• [Problem]: Reproduce verbatim the stretch of the data from its beginning through the line containing "Gasbauch (222, 614)", with both ends included.

[Data on locating visible targets]
▽

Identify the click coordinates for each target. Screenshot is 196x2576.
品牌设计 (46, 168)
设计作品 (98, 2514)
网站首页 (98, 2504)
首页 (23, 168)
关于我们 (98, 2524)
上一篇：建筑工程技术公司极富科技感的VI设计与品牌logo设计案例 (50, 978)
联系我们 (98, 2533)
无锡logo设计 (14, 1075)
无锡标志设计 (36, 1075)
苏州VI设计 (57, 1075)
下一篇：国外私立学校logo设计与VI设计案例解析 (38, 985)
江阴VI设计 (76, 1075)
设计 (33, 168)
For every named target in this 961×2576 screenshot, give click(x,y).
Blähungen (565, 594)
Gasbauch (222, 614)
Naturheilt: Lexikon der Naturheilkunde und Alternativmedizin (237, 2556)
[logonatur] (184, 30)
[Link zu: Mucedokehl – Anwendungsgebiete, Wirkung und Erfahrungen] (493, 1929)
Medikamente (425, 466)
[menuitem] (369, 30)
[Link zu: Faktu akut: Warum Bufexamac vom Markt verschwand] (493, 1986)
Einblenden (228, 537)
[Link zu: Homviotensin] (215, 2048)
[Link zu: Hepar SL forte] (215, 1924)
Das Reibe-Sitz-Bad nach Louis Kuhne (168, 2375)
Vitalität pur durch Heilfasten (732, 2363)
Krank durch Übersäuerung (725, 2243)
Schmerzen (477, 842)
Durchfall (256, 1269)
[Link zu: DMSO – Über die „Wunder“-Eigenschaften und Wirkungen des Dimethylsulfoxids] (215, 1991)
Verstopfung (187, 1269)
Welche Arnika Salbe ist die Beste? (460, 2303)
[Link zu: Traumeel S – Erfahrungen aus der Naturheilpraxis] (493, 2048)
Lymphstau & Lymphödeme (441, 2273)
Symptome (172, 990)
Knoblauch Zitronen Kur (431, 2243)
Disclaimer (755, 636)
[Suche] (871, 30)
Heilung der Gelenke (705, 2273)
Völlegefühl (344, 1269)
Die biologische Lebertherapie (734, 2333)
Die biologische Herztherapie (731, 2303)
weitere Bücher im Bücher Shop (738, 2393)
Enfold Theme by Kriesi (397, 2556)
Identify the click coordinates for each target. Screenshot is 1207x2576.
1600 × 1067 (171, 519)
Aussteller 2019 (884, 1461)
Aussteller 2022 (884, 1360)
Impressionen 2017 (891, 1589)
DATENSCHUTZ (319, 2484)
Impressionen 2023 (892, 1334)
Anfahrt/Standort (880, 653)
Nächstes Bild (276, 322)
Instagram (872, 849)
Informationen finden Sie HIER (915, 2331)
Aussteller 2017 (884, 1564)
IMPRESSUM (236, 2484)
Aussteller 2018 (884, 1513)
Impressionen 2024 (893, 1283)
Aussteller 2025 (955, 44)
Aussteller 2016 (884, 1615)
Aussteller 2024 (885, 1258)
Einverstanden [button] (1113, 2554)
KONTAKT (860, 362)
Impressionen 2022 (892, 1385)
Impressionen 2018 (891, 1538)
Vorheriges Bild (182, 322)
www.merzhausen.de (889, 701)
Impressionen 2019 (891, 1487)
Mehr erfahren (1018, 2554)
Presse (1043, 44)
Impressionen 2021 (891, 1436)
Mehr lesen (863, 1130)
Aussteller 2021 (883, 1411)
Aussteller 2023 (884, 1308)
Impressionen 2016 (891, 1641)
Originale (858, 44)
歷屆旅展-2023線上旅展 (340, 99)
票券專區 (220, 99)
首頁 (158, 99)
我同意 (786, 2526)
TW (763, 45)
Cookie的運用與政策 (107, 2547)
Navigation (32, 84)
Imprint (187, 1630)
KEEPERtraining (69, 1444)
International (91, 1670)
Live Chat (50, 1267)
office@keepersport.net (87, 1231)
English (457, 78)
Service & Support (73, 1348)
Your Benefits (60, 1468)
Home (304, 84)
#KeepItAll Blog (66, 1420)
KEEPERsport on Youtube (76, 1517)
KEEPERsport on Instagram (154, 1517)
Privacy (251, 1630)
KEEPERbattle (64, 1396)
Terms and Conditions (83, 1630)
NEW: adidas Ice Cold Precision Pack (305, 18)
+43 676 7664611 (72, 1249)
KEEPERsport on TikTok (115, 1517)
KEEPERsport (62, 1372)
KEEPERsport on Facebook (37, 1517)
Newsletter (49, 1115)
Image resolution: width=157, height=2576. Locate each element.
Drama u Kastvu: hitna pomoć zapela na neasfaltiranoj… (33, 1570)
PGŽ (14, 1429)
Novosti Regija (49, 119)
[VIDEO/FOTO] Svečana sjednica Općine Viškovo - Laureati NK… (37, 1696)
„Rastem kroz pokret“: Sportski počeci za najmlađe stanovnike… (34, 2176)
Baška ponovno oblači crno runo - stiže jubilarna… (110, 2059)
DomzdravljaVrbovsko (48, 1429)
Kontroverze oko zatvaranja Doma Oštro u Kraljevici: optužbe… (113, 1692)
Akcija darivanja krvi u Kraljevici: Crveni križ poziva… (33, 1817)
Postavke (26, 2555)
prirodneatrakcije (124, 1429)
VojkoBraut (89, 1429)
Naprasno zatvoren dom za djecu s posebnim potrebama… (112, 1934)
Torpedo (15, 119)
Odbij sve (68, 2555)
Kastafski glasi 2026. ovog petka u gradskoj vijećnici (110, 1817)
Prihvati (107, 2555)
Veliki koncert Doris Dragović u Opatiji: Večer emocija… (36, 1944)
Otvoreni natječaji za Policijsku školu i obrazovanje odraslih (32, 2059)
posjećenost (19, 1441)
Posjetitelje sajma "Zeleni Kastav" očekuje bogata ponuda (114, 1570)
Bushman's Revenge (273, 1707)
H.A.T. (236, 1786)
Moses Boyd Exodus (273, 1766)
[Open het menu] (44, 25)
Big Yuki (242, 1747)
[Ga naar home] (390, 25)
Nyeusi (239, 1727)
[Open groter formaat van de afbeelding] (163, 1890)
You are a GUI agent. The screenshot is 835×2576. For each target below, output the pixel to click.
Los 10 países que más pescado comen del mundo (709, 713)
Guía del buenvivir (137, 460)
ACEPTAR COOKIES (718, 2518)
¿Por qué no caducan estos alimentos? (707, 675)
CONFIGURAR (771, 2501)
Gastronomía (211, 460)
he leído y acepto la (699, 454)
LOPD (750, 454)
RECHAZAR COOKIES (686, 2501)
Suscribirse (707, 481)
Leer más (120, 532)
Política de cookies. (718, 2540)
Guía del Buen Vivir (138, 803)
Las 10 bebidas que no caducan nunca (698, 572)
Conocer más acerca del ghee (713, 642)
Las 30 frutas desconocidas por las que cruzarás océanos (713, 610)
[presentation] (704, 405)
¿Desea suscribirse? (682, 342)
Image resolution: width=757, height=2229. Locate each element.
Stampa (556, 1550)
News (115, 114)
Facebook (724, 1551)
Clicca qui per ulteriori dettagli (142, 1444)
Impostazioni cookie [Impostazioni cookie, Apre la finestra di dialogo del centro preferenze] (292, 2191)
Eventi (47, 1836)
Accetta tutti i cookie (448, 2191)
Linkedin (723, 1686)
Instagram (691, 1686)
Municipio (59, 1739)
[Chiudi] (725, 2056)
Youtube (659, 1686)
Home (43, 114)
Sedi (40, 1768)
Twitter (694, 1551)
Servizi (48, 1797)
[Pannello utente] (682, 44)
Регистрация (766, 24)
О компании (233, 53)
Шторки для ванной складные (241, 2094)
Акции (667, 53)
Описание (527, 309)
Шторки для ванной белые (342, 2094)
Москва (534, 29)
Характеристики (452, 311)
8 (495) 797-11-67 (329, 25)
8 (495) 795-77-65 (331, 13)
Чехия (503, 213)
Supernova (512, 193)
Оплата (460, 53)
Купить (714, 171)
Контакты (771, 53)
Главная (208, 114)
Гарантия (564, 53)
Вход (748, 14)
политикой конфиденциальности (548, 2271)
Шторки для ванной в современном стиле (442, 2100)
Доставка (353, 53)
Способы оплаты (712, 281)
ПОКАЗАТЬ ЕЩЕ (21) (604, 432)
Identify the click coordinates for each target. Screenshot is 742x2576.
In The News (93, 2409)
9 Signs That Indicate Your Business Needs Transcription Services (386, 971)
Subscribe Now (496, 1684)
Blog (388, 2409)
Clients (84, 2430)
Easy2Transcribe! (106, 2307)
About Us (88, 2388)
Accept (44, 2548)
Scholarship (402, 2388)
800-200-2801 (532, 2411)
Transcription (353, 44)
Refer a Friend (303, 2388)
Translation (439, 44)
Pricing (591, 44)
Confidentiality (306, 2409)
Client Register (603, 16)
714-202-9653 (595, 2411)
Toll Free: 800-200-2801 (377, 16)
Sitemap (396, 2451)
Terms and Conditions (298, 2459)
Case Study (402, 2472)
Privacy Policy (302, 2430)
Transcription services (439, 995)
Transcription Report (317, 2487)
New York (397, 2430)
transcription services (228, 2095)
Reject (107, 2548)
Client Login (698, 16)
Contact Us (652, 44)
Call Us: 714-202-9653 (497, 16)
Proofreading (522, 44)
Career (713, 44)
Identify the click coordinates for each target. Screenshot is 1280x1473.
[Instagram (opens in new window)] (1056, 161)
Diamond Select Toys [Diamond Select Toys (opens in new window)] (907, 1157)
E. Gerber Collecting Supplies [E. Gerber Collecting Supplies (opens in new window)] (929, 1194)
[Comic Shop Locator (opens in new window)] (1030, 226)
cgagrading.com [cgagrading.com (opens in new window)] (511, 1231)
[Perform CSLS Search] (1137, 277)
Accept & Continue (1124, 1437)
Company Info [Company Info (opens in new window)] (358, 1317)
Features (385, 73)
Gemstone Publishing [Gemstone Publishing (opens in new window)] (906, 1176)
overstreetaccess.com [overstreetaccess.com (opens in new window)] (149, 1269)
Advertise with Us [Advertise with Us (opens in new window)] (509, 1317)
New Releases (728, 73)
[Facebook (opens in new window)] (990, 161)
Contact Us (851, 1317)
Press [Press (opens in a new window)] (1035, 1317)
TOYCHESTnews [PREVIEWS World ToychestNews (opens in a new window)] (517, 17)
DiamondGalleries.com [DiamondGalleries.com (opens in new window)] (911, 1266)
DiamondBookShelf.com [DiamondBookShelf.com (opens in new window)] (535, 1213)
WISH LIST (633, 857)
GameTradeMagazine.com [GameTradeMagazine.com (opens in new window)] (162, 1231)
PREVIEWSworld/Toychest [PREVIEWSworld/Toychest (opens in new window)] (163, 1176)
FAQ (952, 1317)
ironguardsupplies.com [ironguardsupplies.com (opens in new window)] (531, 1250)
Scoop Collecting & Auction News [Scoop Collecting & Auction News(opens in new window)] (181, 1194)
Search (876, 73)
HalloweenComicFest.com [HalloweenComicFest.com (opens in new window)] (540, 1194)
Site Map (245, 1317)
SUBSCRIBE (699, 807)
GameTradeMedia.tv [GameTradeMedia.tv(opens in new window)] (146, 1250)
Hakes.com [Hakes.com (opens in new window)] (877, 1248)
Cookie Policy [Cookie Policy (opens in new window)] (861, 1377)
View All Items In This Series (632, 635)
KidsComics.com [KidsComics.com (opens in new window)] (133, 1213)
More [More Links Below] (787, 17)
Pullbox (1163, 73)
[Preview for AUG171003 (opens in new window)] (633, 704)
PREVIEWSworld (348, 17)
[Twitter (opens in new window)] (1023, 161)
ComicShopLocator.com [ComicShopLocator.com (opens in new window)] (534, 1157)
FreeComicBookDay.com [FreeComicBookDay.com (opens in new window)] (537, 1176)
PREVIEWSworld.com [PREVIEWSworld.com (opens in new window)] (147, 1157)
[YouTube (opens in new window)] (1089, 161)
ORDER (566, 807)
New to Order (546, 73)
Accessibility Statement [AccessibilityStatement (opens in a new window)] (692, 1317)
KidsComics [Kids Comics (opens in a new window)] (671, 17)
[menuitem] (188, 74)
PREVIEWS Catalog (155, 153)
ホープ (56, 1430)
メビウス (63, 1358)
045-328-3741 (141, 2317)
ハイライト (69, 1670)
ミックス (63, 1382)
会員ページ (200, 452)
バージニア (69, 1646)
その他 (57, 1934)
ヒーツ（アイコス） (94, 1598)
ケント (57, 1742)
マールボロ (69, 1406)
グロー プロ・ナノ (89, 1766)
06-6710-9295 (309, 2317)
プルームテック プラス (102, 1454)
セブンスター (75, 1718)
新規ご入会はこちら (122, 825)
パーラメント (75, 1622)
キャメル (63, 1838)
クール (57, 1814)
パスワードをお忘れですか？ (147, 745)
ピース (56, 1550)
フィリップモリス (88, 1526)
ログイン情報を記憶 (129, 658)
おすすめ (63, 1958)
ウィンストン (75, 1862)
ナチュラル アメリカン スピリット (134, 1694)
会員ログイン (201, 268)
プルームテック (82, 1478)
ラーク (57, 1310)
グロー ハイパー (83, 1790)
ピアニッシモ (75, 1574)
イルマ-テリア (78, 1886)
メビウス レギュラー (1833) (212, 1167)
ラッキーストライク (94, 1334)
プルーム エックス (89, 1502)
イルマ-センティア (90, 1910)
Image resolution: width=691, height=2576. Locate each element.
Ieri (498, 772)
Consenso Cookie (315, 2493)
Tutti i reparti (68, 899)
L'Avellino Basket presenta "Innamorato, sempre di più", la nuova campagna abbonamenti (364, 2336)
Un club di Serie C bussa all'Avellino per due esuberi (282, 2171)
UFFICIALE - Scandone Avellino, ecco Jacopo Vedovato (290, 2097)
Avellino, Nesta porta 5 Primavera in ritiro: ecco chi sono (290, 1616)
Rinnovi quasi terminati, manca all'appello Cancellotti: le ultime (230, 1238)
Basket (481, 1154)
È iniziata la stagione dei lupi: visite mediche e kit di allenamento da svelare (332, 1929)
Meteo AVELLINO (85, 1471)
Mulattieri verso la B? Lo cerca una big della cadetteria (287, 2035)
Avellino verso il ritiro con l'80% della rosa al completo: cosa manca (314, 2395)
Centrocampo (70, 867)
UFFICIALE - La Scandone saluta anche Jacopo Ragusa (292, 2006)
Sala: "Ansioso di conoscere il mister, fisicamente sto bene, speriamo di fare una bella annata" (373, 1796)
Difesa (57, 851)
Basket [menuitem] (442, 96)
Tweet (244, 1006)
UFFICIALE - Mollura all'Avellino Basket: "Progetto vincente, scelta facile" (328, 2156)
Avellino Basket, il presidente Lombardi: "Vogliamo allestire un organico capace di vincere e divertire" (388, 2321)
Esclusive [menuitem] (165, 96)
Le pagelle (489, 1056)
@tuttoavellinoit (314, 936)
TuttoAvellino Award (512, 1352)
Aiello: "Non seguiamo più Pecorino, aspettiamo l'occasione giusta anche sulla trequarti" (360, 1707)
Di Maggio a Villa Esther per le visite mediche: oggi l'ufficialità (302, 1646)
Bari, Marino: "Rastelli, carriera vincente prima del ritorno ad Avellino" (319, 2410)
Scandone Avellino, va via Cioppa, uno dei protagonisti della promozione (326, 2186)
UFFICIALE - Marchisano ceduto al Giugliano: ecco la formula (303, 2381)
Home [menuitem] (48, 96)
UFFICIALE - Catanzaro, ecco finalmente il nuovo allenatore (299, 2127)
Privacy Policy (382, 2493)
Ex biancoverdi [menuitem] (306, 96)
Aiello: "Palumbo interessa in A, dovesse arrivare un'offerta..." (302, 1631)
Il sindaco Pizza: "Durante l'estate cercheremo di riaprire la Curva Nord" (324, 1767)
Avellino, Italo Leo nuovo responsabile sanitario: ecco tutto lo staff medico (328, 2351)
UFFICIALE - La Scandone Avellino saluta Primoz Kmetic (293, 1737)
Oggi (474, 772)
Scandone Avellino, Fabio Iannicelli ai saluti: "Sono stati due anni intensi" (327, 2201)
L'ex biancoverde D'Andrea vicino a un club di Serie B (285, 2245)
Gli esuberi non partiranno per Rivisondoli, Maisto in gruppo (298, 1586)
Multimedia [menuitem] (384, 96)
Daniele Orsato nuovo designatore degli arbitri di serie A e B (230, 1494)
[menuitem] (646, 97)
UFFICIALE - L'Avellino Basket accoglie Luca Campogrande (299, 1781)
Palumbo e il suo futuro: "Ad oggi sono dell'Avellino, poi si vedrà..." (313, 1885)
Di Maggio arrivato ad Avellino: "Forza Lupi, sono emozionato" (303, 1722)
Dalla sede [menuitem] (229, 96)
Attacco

△

• [Full output]:
Identify the click coordinates for each target. Screenshot is 196x2576.
品牌设计 (46, 168)
设计作品 (98, 2514)
网站首页 (98, 2504)
首页 (23, 168)
关于我们 (98, 2524)
上一篇：建筑工程技术公司极富科技感的VI设计与品牌logo设计案例 (50, 978)
联系我们 (98, 2533)
无锡logo设计 (14, 1075)
无锡标志设计 (36, 1075)
苏州VI设计 (57, 1075)
下一篇：国外私立学校logo设计与VI设计案例解析 (38, 985)
江阴VI设计 (76, 1075)
设计 (33, 168)
For every named target in this 961×2576 screenshot, give click(x,y).
Blähungen (565, 594)
Gasbauch (222, 614)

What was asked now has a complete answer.